MATERIAL FOR THIS TASK: Begin

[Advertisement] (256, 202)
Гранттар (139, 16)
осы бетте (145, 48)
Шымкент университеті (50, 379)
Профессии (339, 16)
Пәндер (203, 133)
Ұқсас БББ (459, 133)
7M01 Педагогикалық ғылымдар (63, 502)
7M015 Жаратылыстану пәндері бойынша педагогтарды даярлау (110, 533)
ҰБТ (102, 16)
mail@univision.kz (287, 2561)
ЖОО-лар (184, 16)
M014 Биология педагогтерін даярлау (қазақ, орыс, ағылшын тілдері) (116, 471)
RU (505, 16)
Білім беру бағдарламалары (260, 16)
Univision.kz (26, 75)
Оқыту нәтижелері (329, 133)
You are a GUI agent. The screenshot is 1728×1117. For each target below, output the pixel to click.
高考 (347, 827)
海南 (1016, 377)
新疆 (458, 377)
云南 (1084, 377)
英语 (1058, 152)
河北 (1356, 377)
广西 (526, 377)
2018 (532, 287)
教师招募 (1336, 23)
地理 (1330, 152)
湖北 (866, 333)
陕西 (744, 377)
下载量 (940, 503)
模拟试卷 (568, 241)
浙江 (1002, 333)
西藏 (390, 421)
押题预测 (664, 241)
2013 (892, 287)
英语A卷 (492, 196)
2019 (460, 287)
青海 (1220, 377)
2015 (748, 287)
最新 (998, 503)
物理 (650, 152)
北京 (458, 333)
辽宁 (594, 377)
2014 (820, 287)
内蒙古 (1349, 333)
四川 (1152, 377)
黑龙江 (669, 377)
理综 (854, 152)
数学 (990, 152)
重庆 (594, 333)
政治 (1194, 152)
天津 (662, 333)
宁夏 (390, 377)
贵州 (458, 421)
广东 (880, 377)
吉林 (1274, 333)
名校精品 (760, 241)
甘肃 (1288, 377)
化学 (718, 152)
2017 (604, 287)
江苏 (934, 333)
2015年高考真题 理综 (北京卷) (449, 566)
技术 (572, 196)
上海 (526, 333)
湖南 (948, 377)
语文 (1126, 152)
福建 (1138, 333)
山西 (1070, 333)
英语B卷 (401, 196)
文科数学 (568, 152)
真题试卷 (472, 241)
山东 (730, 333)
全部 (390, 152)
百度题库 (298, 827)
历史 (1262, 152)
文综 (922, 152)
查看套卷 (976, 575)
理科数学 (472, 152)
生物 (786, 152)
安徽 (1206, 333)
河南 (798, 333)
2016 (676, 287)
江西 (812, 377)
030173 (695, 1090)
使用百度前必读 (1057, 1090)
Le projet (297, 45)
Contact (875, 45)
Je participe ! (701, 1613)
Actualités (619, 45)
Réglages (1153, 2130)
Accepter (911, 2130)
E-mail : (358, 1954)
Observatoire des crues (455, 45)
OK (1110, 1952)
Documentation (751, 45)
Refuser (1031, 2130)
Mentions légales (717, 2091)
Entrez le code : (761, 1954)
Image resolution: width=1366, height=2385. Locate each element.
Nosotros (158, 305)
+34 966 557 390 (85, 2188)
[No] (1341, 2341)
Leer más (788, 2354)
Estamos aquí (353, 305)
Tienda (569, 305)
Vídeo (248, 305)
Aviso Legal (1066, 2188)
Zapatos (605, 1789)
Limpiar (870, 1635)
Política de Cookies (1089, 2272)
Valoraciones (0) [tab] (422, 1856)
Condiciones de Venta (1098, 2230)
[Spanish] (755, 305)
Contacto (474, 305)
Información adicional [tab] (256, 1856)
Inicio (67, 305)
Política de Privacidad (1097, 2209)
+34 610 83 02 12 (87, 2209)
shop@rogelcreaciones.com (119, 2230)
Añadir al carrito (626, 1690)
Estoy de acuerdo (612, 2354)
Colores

MATERIAL FOR THIS TASK: End

## THE PROBLEM:
Return all the lines shown above, word for word.

## ANSWER TO THIS TASK:
[Advertisement] (256, 202)
Гранттар (139, 16)
осы бетте (145, 48)
Шымкент университеті (50, 379)
Профессии (339, 16)
Пәндер (203, 133)
Ұқсас БББ (459, 133)
7M01 Педагогикалық ғылымдар (63, 502)
7M015 Жаратылыстану пәндері бойынша педагогтарды даярлау (110, 533)
ҰБТ (102, 16)
mail@univision.kz (287, 2561)
ЖОО-лар (184, 16)
M014 Биология педагогтерін даярлау (қазақ, орыс, ағылшын тілдері) (116, 471)
RU (505, 16)
Білім беру бағдарламалары (260, 16)
Univision.kz (26, 75)
Оқыту нәтижелері (329, 133)
You are a GUI agent. The screenshot is 1728×1117. For each target below, output the pixel to click.
高考 (347, 827)
海南 (1016, 377)
新疆 (458, 377)
云南 (1084, 377)
英语 (1058, 152)
河北 (1356, 377)
广西 (526, 377)
2018 (532, 287)
教师招募 (1336, 23)
地理 (1330, 152)
湖北 (866, 333)
陕西 (744, 377)
下载量 (940, 503)
模拟试卷 (568, 241)
浙江 (1002, 333)
西藏 (390, 421)
押题预测 (664, 241)
2013 (892, 287)
英语A卷 (492, 196)
2019 (460, 287)
青海 (1220, 377)
2015 (748, 287)
最新 (998, 503)
物理 (650, 152)
北京 (458, 333)
辽宁 (594, 377)
2014 (820, 287)
内蒙古 (1349, 333)
四川 (1152, 377)
黑龙江 (669, 377)
理综 (854, 152)
数学 (990, 152)
重庆 (594, 333)
政治 (1194, 152)
天津 (662, 333)
宁夏 (390, 377)
贵州 (458, 421)
广东 (880, 377)
吉林 (1274, 333)
名校精品 (760, 241)
甘肃 (1288, 377)
化学 (718, 152)
2017 (604, 287)
江苏 (934, 333)
2015年高考真题 理综 (北京卷) (449, 566)
技术 (572, 196)
上海 (526, 333)
湖南 (948, 377)
语文 (1126, 152)
福建 (1138, 333)
山西 (1070, 333)
英语B卷 (401, 196)
文科数学 (568, 152)
真题试卷 (472, 241)
山东 (730, 333)
全部 (390, 152)
百度题库 (298, 827)
历史 (1262, 152)
文综 (922, 152)
查看套卷 (976, 575)
理科数学 (472, 152)
生物 (786, 152)
安徽 (1206, 333)
河南 (798, 333)
2016 (676, 287)
江西 (812, 377)
030173 (695, 1090)
使用百度前必读 (1057, 1090)
Le projet (297, 45)
Contact (875, 45)
Je participe ! (701, 1613)
Actualités (619, 45)
Réglages (1153, 2130)
Accepter (911, 2130)
E-mail : (358, 1954)
Observatoire des crues (455, 45)
OK (1110, 1952)
Documentation (751, 45)
Refuser (1031, 2130)
Mentions légales (717, 2091)
Entrez le code : (761, 1954)
Image resolution: width=1366, height=2385. Locate each element.
Nosotros (158, 305)
+34 966 557 390 (85, 2188)
[No] (1341, 2341)
Leer más (788, 2354)
Estamos aquí (353, 305)
Tienda (569, 305)
Vídeo (248, 305)
Aviso Legal (1066, 2188)
Zapatos (605, 1789)
Limpiar (870, 1635)
Política de Cookies (1089, 2272)
Valoraciones (0) [tab] (422, 1856)
Condiciones de Venta (1098, 2230)
[Spanish] (755, 305)
Contacto (474, 305)
Información adicional [tab] (256, 1856)
Inicio (67, 305)
Política de Privacidad (1097, 2209)
+34 610 83 02 12 (87, 2209)
shop@rogelcreaciones.com (119, 2230)
Añadir al carrito (626, 1690)
Estoy de acuerdo (612, 2354)
Colores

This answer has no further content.